# --- Day 13 Distress Signal ---

https://adventofcode.com/2022/day/13

## Parsing options

This problem starts off with input data that are string representations of a list, containing either itegers or other lists.  
(So, potentially nested lists.)

Converting that string to an actual list object can be done in multiple ways:

1. Use Python's built-in `eval()` function,
2. Use Python's built-in `ast.literal_eval()` function,
3. Use Python's `json` package, because the string is actually in valid JSON format, or 
4. Write a custom parsing routine

## 1. Use Python's built-in `eval()` function

**NOTE**: This is typically frowned upon, because it's potentially risky if you don't know the source of the input data that is being evaluated.

See:  
https://www.reddit.com/r/adventofcode/comments/zkoc0o/2022_day_13_got_some_weird_input_today_hope_none/  
https://www.reddit.com/r/adventofcode/comments/zlb1qr/2022_day_13_python_users_giving_in_and_using_eval/  
https://www.reddit.com/r/adventofcode/comments/zkxxyt/2022_day_13_python_ftw/  

But it works quite swell:

In [1]:
with open("../inputs/test_packet_pairs.txt") as file:
    for line in file:
        if line != '\n': 
            print(eval(line))

[1, 1, 3, 1, 1]
[1, 1, 5, 1, 1]
[[1], [2, 3, 4]]
[[1], 4]
[9]
[[8, 7, 6]]
[[4, 4], 4, 4]
[[4, 4], 4, 4, 4]
[7, 7, 7, 7]
[7, 7, 7]
[]
[3]
[[[]]]
[[]]
[1, [2, [3, [4, [5, 6, 7]]]], 8, 9]
[1, [2, [3, [4, [5, 6, 0]]]], 8, 9]


A safe way to use the `eval()` function would be to combine it with a regex check to make sure the line  
only contains acceptable characters, like so:

In [2]:
import re
acceptable_line = re.compile(r"^\[[\d\[\],]+\]$")

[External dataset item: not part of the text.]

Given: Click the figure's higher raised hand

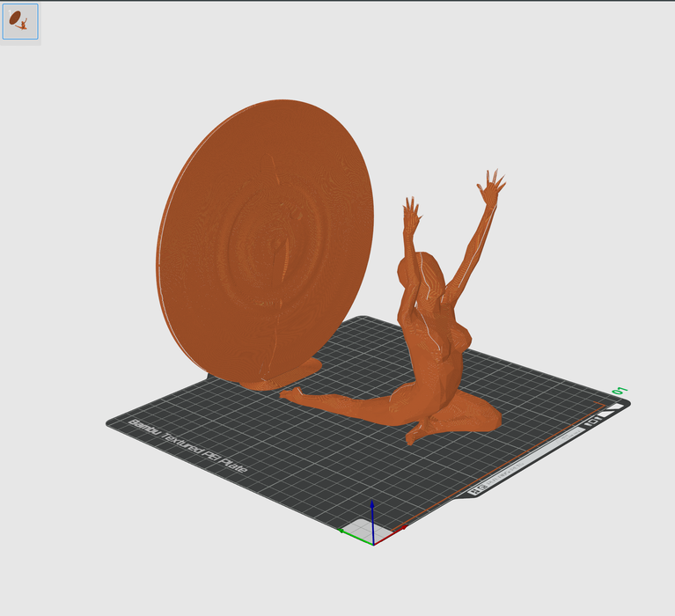Looking at the screenshot, I should [491, 185].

with open("../inputs/test_packet_pairs.txt") as file:
    for line in file:
        if re.match(acceptable_line, line.strip()): 
            print(eval(line))

[1, 1, 3, 1, 1]
[1, 1, 5, 1, 1]
[[1], [2, 3, 4]]
[[1], 4]
[9]
[[8, 7, 6]]
[[4, 4], 4, 4]
[[4, 4], 4, 4, 4]
[7, 7, 7, 7]
[7, 7, 7]
[3]
[[[]]]
[[]]
[1, [2, [3, [4, [5, 6, 7]]]], 8, 9]
[1, [2, [3, [4, [5, 6, 0]]]], 8, 9]


## 2. Use Python's built-in `ast.literal_eval()` function

Python's `ast` package ("ast" means "abstract syntax tree") is used for parsing syntax into grammars.  
https://docs.python.org/3/library/ast.html

I **think**(?) this defines how Python parses python scripts into a tree data structure that then gets sent  
for compilation through the interpreter.

The **key** difference between `eval()` and `ast.literal_eval()` is that the latter has some internal  
checks to make sure no system code is being evaluated and only data structures are being returned.

In [3]:
import ast

In [4]:
with open("../inputs/test_packet_pairs.txt") as file:
    for line in file:
        if line != '\n': 
            print(ast.literal_eval(line))

[1, 1, 3, 1, 1]
[1, 1, 5, 1, 1]
[[1], [2, 3, 4]]
[[1], 4]
[9]
[[8, 7, 6]]
[[4, 4], 4, 4]
[[4, 4], 4, 4, 4]
[7, 7, 7, 7]
[7, 7, 7]
[]
[3]
[[[]]]
[[]]
[1, [2, [3, [4, [5, 6, 7]]]], 8, 9]
[1, [2, [3, [4, [5, 6, 0]]]], 8, 9]


## 3. Use Python's `json` package

Hat tip to Nabeel for pointing out that the string is valid JSON!  
This works like a charm.

In [2]:
import json

In [4]:
with open("../inputs/test_packet_pairs.txt") as file:
    for line in file:
        if line != '\n': 
            print(json.loads(line))

[1, 1, 3, 1, 1]
[1, 1, 5, 1, 1]
[[1], [2, 3, 4]]
[[1], 4]
[9]
[[8, 7, 6]]
[[4, 4], 4, 4]
[[4, 4], 4, 4, 4]
[7, 7, 7, 7]
[7, 7, 7]
[]
[3]
[[[]]]
[[]]
[1, [2, [3, [4, [5, 6, 7]]]], 8, 9]
[1, [2, [3, [4, [5, 6, 0]]]], 8, 9]


## 4. Write a custom parsing function

By **FAR** the hardest route to take... ("No pain, no gain.")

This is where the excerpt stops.